2008年07月08日 21時29分56秒 | 展覧会の紹介-現代美術
 槌本さんは札幌出身で、武蔵野美大でテキスタイルを学び、この春に卒業した若手です。この秋からスウェーデンに留学する予定だそうです。

 札幌で初の発表・個展になる今回は、細長いギャラリー門馬アネックスの中央にどーんとテキスタイルを天井からつりさげたインスタレーションで、見ごたえ十分です(というか、ぜひ見てほしいです)。

 作品は2点のみ。
 近くの壁に、作品を女性がまとっているときの写真や、日英併記の詩がパネルに仕立てられて添えられています。

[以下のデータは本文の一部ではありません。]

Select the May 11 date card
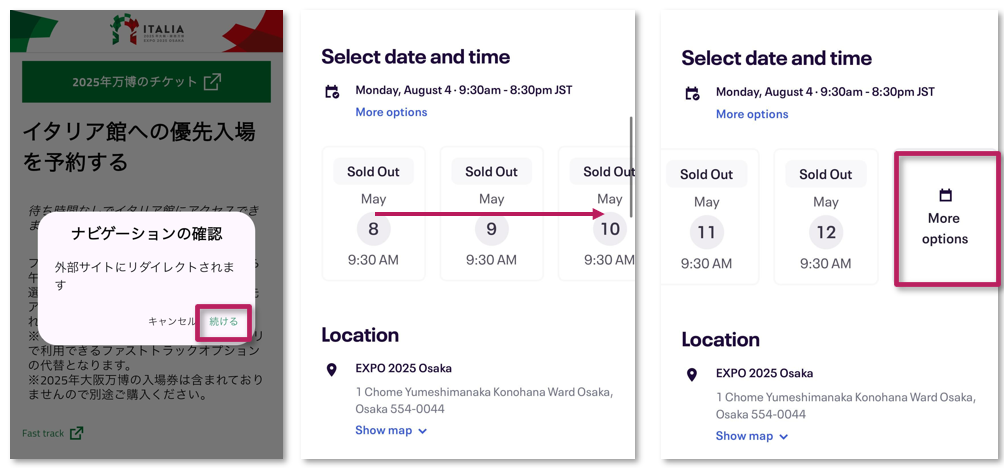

 個展のタイトルにもなっている“The Dawn”に添えられた詩。

それは日常に蕩け
それは自然に溶ける

混沌と秩序の交わり

日が沈み また昇るように
生物は土に還り、また糧となる

古の世界に思いを馳せ

静謐を祈る


 英語では、最後の行が

I pray for peace

になっています。

 筆者は、もこもこした布を見ながら
「ああ、この作者にとって、世界は、このように立ち現れているのか」
と、感じていました。

 それは、唐突な聯想かもしれませんが、初めて上野憲男さんの絵を見たときのことを思い出しました。
 アーティストによって、世界の見え方、現れ方というのは、ほんとうにさまざまです。

 石や豆をいったん織り込み、形状記憶させた布は、一般では考えられないほど凹凸がついています。
 シルクオーガンジーやフェルト、真綿などを自在に継ぎ合わせ、場所によって極端に薄いところと厚いところが生じています。

 色は草木染めで
「すおう・タンガラ/刈安・柘榴 ミロバラン 胡桃」
などの名がデータにしるされています。




 近づいてじっと眺めてみても、布というよりは、大地がそこにあるみたい。

 「夜明け」という題にふさわしい原初のおもむきがあります。




 「まず、でこぼこした表面をさわって、楽しく感じてもらえれば」
と作者は言っているので、さわってもOKのようです。

 そのあとで作品の持つ意味について考えてくれたら-ということのようです。

 槌本さんの作品の場合、題も重要ですし、詩もワンセットです。
「題を後でつけるのっていやなんですよ」
 すこしおおげさな言い方になるかもしれませんが、彼女の哲学が、題や詩に(もちろん、布にも)こめられているのでしょう。

 その思想・哲学は、世界中を旅することによってつちかわれたのかもしれません。 

 ちなみに、もう1点は「trace」と題されています。
 傷跡などがテーマのようです。
 こちらも草木染めで、ごわごわした感じは“The Dawn”とよく似たインスタレーションです。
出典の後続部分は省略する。